# best place to get 67 red inner fender liners for GTO



## 455monster (Jun 15, 2014)

hey I have recently come to find out that my newly purchased 67GTO came with factory red fender liners so I'm looking to purchase a quality set at a reasonable price? anyone know where they make the best for my buck or even NOS pair highly doubt it tho haha 

thanks in advance 

tony


----------



## 05GTO (Oct 6, 2004)

The Parts Place Inc. sells them for the 66-67 Olds 442 W-30, call and see if they will fit the GTO, they aren't cheap! (Part #BP9876T) Your other option would be to powder coat or paint your inner fenders red if you don't find the liners.
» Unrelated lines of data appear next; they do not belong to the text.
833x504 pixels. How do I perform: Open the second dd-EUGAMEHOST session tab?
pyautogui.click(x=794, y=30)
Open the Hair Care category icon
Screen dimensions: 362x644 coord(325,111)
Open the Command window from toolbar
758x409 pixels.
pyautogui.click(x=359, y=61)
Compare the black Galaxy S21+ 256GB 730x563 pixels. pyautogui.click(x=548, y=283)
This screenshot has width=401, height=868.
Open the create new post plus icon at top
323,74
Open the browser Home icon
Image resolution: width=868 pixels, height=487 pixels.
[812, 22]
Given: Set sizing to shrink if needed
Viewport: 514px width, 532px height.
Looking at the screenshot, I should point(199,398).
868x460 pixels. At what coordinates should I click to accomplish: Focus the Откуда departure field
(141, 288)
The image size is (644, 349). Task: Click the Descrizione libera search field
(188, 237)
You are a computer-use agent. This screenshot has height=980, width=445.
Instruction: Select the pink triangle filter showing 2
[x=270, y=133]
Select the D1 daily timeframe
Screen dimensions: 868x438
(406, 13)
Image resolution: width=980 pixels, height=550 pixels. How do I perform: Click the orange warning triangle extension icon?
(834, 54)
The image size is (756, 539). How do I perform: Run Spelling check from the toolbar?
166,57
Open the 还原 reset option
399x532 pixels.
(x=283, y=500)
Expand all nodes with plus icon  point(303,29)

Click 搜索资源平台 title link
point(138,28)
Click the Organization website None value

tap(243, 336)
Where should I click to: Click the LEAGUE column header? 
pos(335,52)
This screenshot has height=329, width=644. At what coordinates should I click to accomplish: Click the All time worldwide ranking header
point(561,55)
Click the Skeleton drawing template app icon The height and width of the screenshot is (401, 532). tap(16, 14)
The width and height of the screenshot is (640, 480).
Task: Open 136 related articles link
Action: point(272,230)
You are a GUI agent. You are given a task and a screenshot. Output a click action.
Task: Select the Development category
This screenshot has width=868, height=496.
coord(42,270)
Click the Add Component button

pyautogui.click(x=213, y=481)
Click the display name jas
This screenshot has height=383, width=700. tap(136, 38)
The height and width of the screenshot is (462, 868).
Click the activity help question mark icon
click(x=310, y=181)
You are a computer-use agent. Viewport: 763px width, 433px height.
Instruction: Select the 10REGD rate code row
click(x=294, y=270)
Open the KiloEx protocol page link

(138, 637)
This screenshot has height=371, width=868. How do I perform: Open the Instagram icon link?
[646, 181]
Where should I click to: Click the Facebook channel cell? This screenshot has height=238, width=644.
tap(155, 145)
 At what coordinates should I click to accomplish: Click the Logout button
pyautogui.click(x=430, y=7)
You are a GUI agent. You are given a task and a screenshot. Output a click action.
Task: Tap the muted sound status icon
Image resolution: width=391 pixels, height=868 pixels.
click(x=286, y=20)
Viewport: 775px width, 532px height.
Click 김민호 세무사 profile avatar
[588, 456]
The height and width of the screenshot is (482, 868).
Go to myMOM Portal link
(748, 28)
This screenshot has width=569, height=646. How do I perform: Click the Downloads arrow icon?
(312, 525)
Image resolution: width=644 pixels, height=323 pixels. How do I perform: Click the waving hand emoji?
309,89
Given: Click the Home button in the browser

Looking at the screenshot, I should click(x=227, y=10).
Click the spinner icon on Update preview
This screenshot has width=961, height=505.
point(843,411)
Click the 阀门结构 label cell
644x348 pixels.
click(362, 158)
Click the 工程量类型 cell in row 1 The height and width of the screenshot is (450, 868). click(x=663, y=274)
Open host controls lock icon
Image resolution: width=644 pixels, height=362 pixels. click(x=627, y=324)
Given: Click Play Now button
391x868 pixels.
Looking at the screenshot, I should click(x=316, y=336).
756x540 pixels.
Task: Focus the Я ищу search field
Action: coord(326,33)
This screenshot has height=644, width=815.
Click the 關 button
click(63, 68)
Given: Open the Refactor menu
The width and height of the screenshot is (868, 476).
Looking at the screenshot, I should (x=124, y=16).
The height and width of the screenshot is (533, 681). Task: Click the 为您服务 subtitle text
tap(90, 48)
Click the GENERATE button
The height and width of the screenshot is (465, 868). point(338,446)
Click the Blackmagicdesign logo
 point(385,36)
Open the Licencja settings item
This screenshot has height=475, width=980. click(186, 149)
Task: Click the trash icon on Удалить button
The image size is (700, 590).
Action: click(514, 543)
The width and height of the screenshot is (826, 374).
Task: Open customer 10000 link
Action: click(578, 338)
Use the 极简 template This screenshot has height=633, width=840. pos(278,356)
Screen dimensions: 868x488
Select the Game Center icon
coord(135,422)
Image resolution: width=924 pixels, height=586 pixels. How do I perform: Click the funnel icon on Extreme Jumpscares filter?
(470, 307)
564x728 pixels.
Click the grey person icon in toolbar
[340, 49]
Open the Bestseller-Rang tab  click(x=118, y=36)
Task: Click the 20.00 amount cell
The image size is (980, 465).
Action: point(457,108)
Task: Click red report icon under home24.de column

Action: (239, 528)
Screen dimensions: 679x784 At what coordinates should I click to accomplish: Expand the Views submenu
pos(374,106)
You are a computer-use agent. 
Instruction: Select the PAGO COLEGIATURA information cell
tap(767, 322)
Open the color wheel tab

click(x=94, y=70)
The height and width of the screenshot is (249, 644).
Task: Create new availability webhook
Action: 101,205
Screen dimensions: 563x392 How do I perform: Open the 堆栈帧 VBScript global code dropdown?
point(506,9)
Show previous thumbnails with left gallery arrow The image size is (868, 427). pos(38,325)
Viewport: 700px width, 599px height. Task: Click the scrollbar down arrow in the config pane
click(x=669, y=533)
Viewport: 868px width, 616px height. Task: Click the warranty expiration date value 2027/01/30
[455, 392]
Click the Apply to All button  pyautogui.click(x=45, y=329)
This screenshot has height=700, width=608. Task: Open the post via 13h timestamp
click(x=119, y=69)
1966 67 Oldsmobile Cutlass 442 w 30 Inner Fender Wells Red Pair | eBay


----------



## Roger that (Feb 6, 2010)

Hope you like spending money: performanceyears.com part # RPR26R


----------



## pjw1967 (Mar 10, 2014)

Many years ago before they were reproduced, an NOS set went for $4k on eBay. $27.50 dealer-installed option if not on the car from the factory like yours.


----------



## 68GTO4004Spd (Jun 19, 2008)

Seriously, if you have original red liners, I would do everything in my power to restore them or find someone who can restore and polish plastic. All the value that those bring to the car would be destroyed by repops, plus no one will believe that they came on the car.


----------



## geeteeohguy (Feb 2, 2008)

The repops are $700 plus a set...a lot of $$$ for some plastic. If I had a car that was originally equipped with them, I would get a set of repro or oem, whatever. I'm not really 'into' them, and never would have ordered them originally, but they are so rare, that they warrant preservation. Enjoy!


----------



## 455monster (Jun 15, 2014)

well I have the phs to prove they were from the factory and repop seems to be the only option


----------



## geeteeohguy (Feb 2, 2008)

Not the _only _option. Original sets pop up occasionally on ebay, as stated. You'll need to spend a ton of money, though. Me, I'd get the $700-$800 repop set. Plastic tends not to age well, and I'd be wary of trying to mount and actually use a $4000 set of old and brittle (but mint looking) fender liners!!


----------



## edolbud3 (Jan 12, 2017)

Did you ever install the red liners if so are you please with them?


----------